Problem description
A word-for-word restatement of all the records is the required answer.

[Dataset entries]

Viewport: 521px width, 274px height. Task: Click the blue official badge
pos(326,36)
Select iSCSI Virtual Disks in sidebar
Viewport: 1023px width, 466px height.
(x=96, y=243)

Answer space
Viewport: 521px width, 274px height. Task: Click the blue official badge
pos(326,36)
Select iSCSI Virtual Disks in sidebar
Viewport: 1023px width, 466px height.
(x=96, y=243)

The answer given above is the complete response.